- _ÉNONCÉ DE L'EXERCICE_
Recopiez sans la moindre modification les entrées ci-dessous, depuis leur tout début jusqu'à la ligne contenant "(x=193, y=119)", celle-ci comprise.

Entrées stockées du jeu de données:
===

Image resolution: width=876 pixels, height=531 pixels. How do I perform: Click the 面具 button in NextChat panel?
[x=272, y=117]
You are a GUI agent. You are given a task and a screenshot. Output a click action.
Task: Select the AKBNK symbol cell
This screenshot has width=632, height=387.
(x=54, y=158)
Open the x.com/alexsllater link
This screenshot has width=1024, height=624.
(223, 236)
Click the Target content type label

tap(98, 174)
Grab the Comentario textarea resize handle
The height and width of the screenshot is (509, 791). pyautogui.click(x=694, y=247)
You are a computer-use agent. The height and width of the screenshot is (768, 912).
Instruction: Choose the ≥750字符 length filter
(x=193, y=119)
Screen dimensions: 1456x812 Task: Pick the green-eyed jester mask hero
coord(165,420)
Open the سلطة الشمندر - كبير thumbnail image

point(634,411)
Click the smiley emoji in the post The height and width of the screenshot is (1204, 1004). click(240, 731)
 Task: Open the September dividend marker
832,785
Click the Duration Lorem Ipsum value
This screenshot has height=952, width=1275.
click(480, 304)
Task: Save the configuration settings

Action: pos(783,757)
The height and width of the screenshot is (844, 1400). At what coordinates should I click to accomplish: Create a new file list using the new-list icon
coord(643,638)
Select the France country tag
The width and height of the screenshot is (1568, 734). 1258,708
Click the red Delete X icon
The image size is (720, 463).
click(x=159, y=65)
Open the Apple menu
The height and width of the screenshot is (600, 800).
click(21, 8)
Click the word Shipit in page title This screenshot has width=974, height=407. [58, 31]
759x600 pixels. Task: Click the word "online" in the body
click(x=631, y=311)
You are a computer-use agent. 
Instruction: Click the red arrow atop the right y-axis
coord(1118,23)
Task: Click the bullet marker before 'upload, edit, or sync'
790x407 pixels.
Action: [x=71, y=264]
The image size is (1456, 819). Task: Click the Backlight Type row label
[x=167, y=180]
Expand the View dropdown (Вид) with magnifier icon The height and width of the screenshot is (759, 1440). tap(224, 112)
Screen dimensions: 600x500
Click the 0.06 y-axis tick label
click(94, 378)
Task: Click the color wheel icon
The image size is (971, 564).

===

- _RÉPONSE CI-DESSOUS_
Image resolution: width=876 pixels, height=531 pixels. How do I perform: Click the 面具 button in NextChat panel?
[x=272, y=117]
You are a GUI agent. You are given a task and a screenshot. Output a click action.
Task: Select the AKBNK symbol cell
This screenshot has width=632, height=387.
(x=54, y=158)
Open the x.com/alexsllater link
This screenshot has width=1024, height=624.
(223, 236)
Click the Target content type label

tap(98, 174)
Grab the Comentario textarea resize handle
The height and width of the screenshot is (509, 791). pyautogui.click(x=694, y=247)
You are a computer-use agent. The height and width of the screenshot is (768, 912).
Instruction: Choose the ≥750字符 length filter
(x=193, y=119)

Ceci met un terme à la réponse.